-------- RECORDS FOR THE TASK

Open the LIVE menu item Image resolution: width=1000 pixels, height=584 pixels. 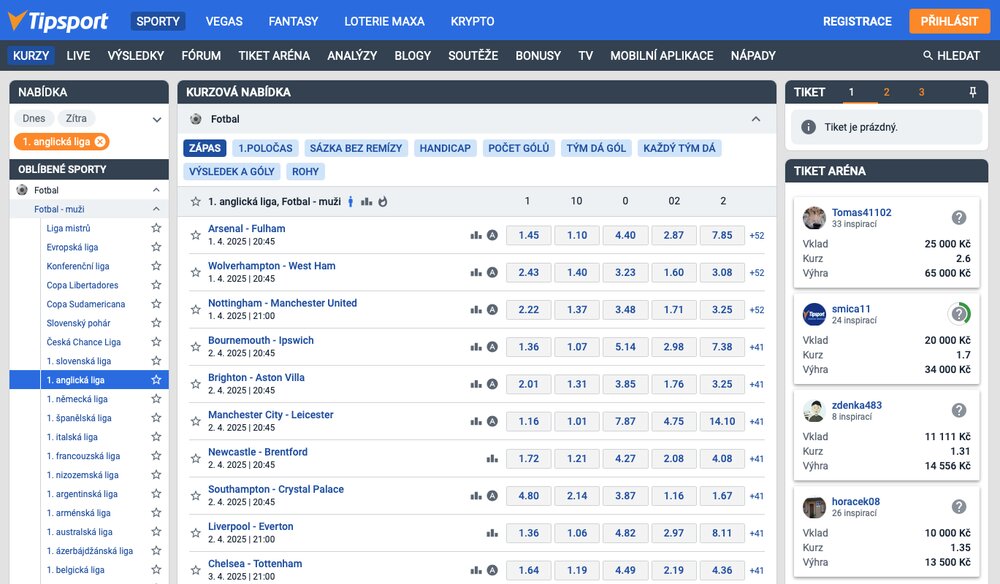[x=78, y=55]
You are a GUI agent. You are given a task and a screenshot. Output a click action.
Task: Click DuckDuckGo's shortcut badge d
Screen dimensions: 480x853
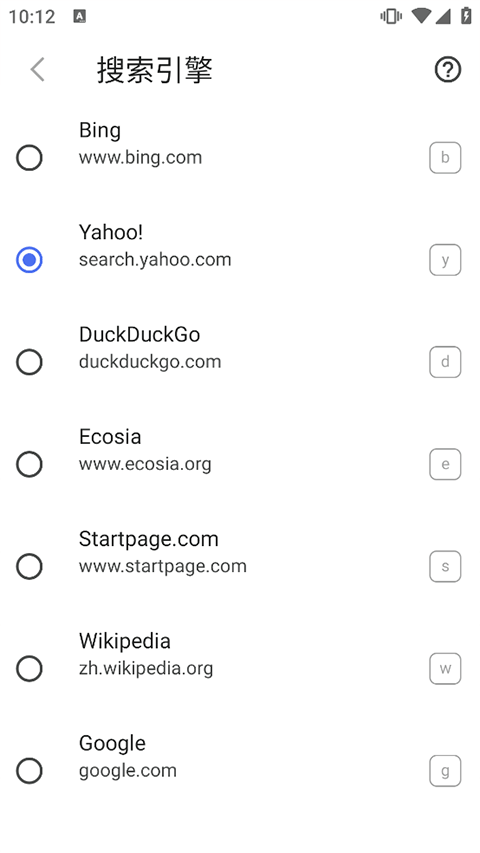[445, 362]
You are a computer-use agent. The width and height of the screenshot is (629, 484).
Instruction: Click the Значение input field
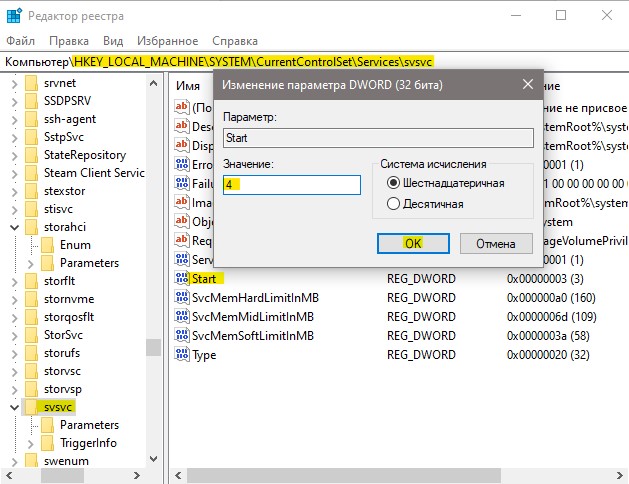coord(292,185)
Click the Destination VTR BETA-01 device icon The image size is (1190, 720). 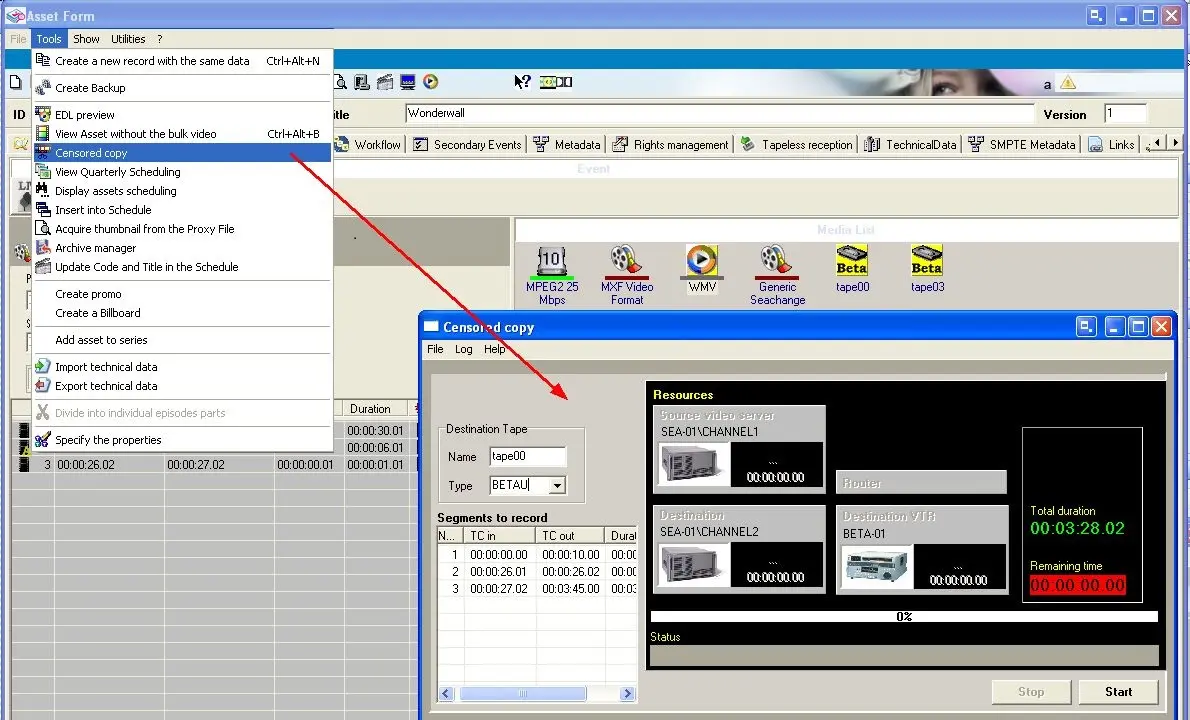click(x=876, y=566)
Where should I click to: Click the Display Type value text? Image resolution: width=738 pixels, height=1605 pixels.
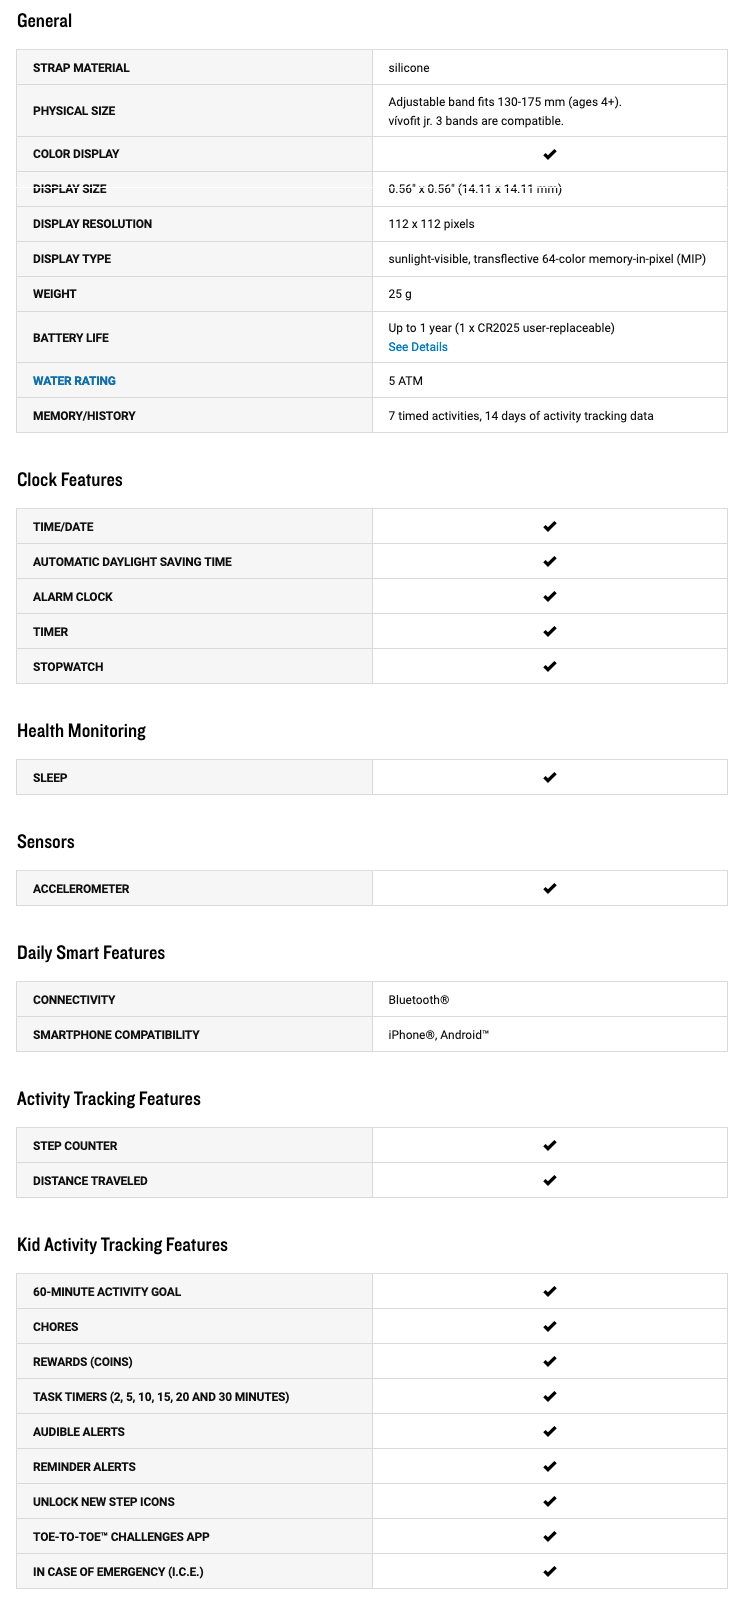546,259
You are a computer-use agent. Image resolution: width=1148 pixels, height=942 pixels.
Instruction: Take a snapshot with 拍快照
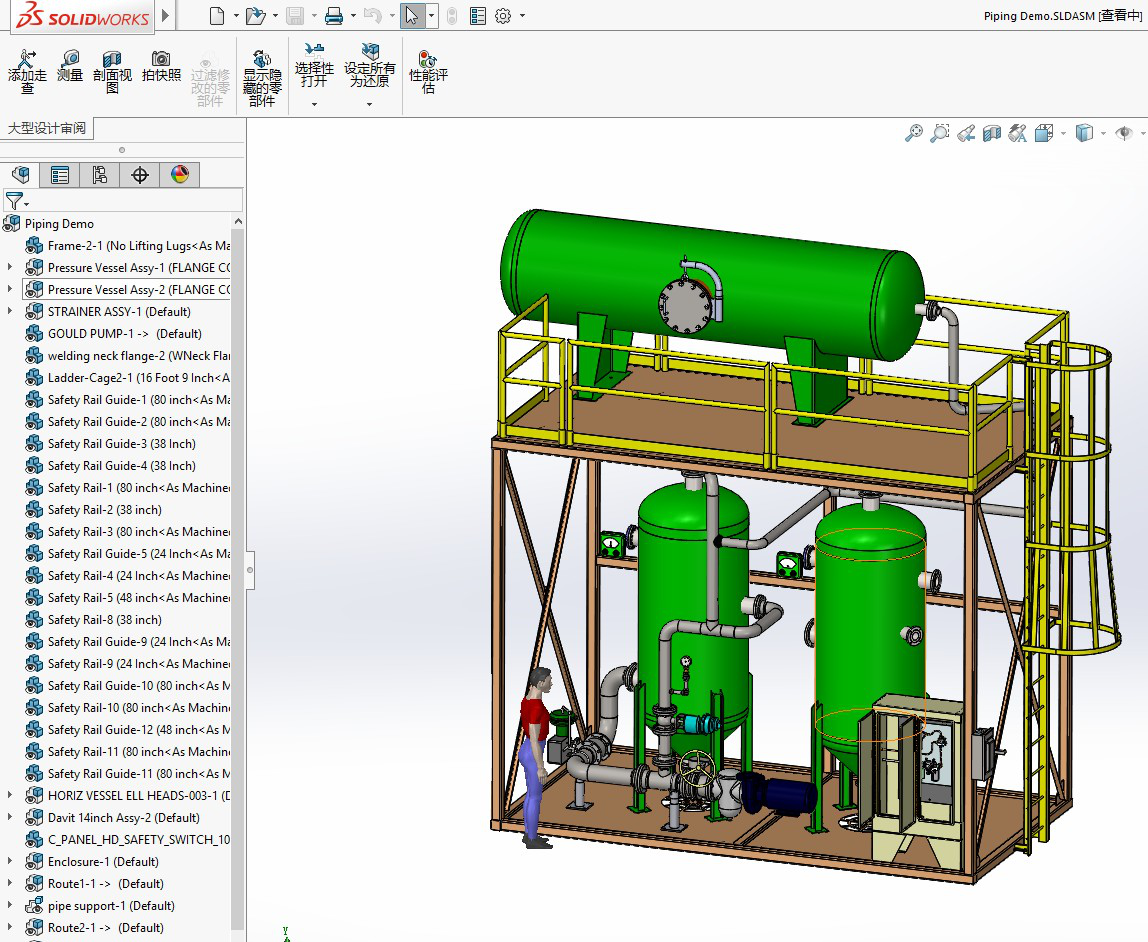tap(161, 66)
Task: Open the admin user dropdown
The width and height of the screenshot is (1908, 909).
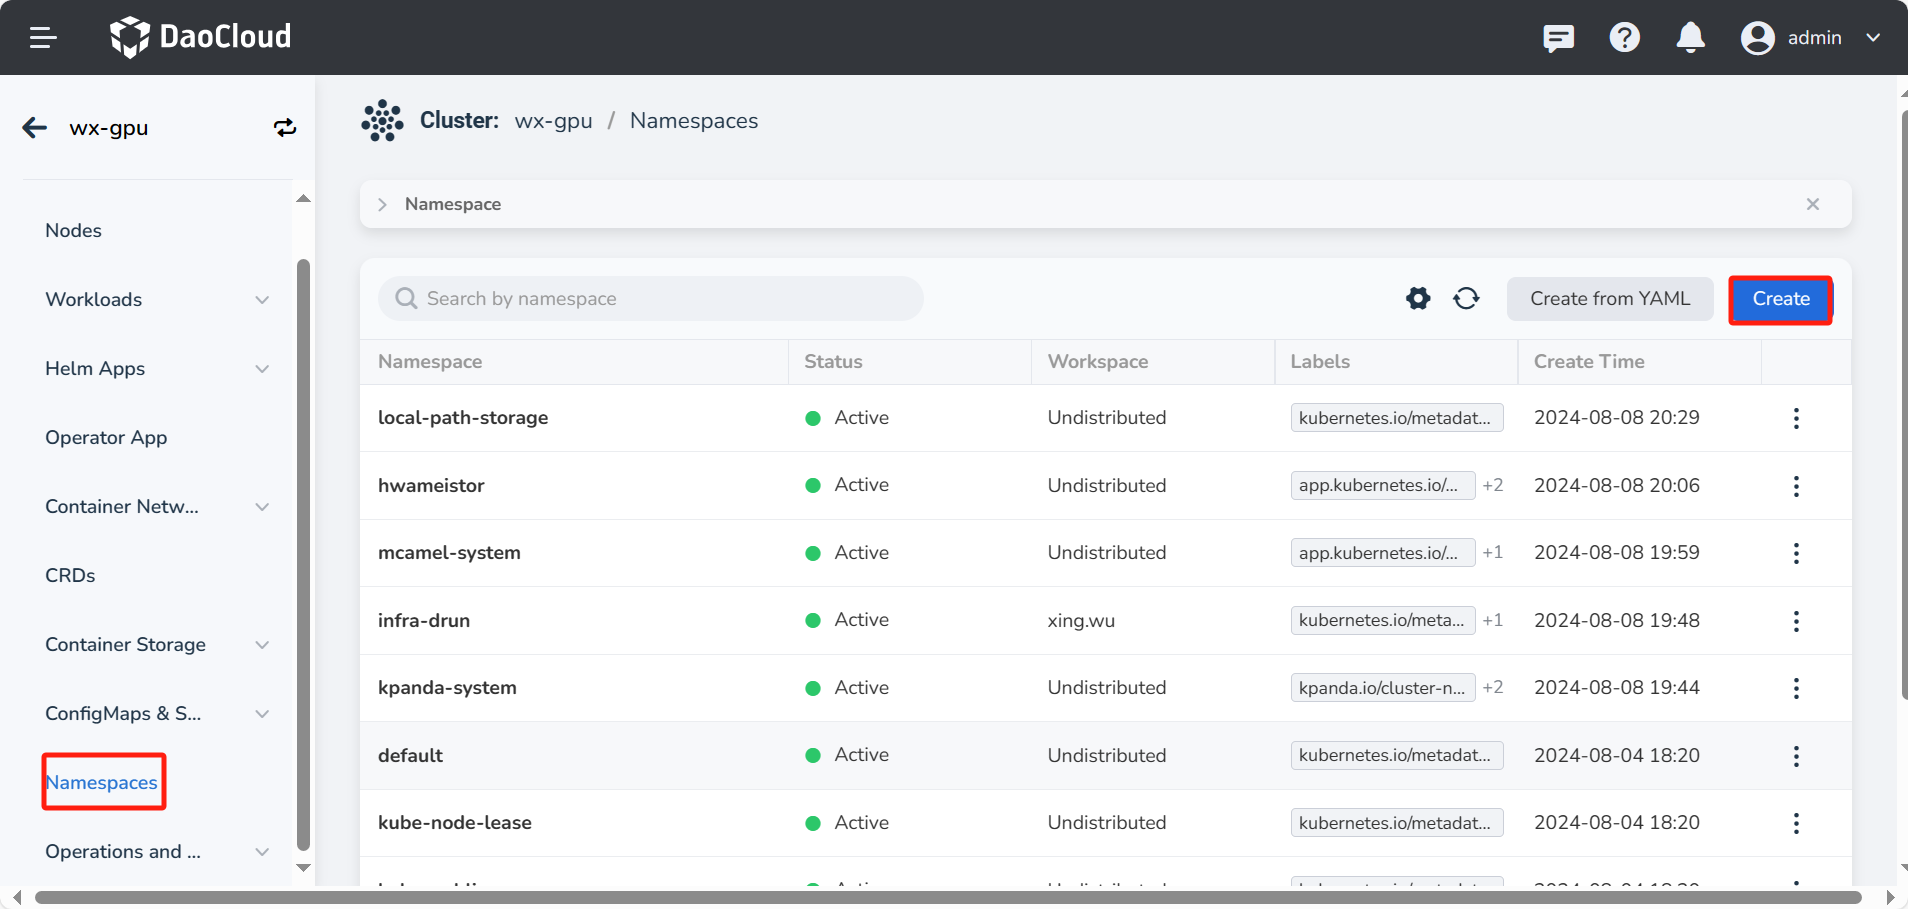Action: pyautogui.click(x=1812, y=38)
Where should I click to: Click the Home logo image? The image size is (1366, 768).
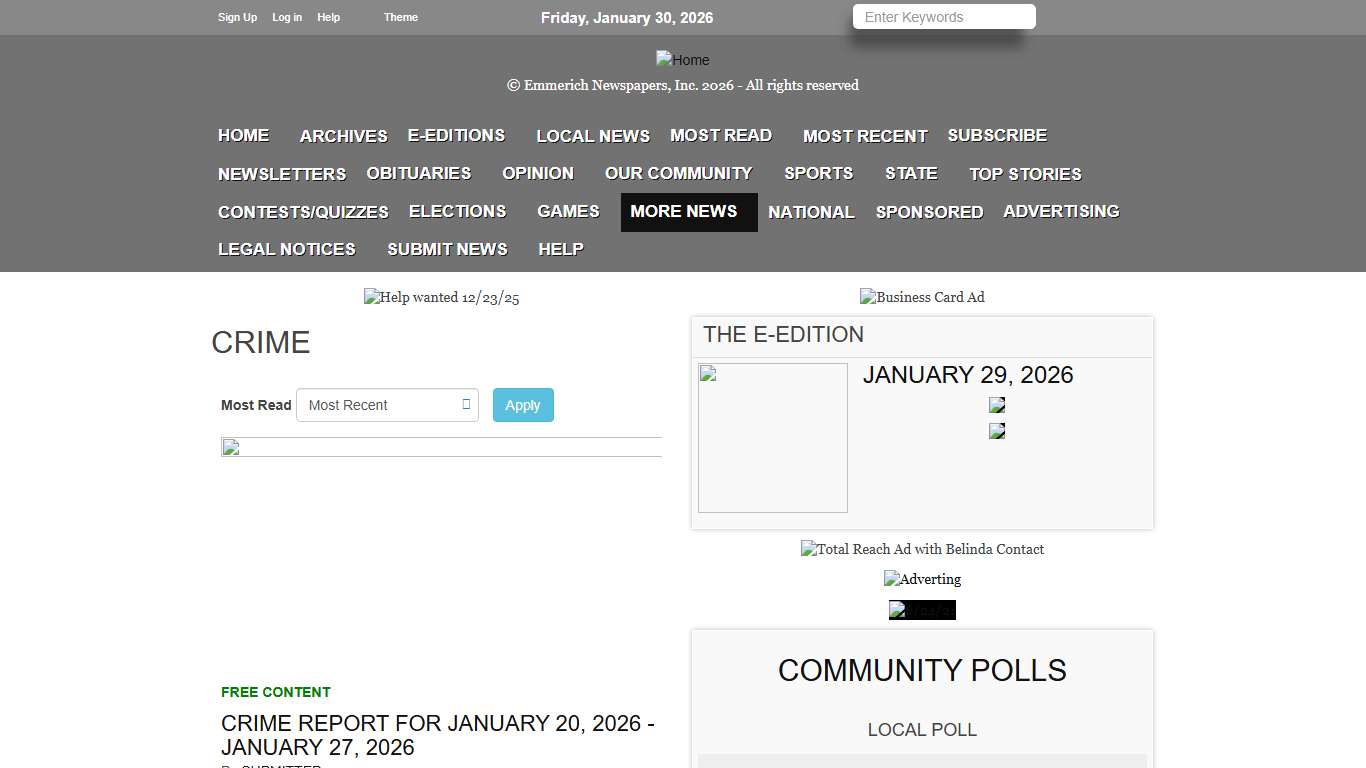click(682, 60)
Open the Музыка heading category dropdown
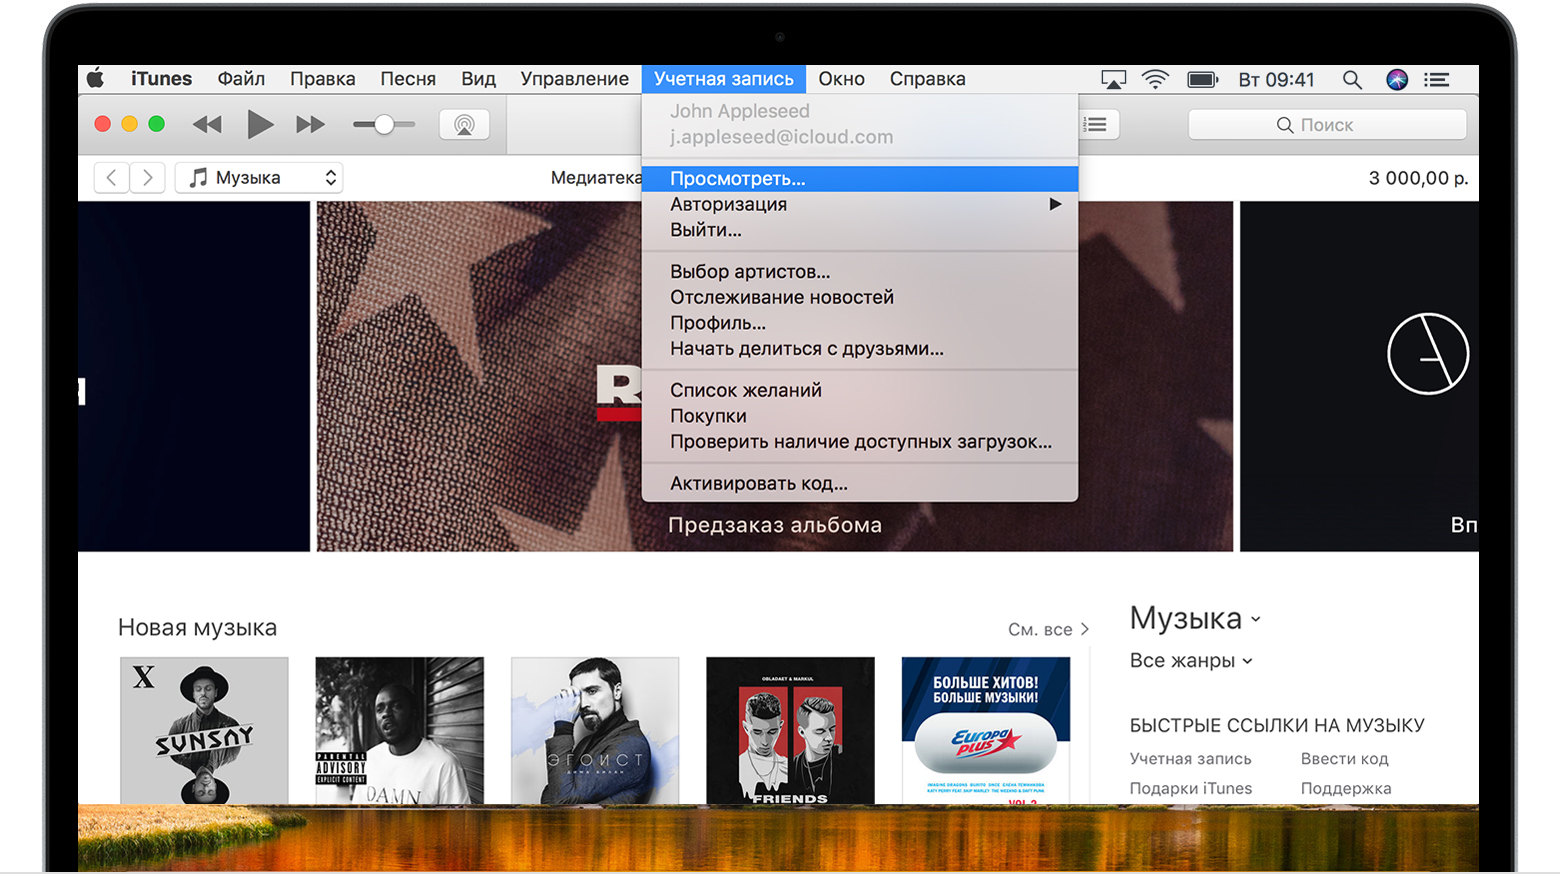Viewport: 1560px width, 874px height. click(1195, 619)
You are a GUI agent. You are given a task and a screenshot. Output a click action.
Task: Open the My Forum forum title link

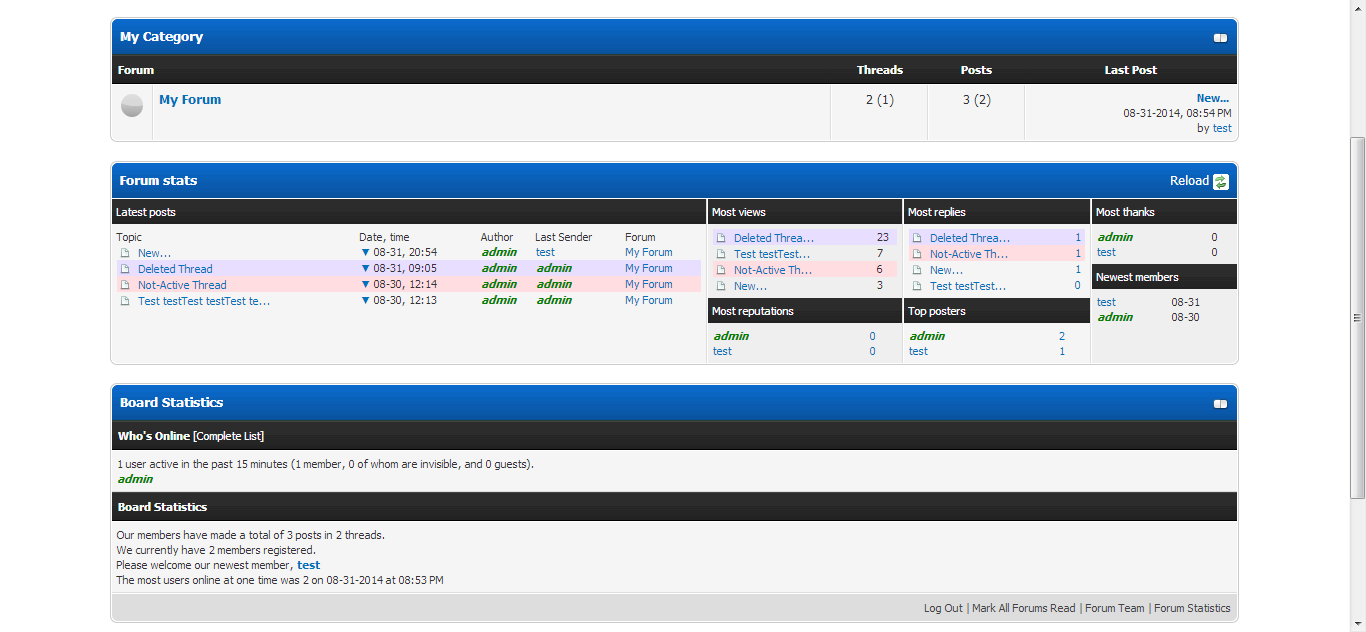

----------------

__YOUR TASK__: Only the lines from the one containing "The width and height of the screenshot is (1908, 909)." through the last line of the data may appear in the answer, each given again exactly and with pictures left out.

__RESULT OF THIS TASK__:
The width and height of the screenshot is (1908, 909).
Action: pyautogui.click(x=1812, y=38)
Where should I click to: Click the Home logo image? The image size is (1366, 768).
click(682, 60)
Open the Музыка heading category dropdown
Viewport: 1560px width, 874px height. click(1195, 619)
You are a GUI agent. You are given a task and a screenshot. Output a click action.
Task: Open the My Forum forum title link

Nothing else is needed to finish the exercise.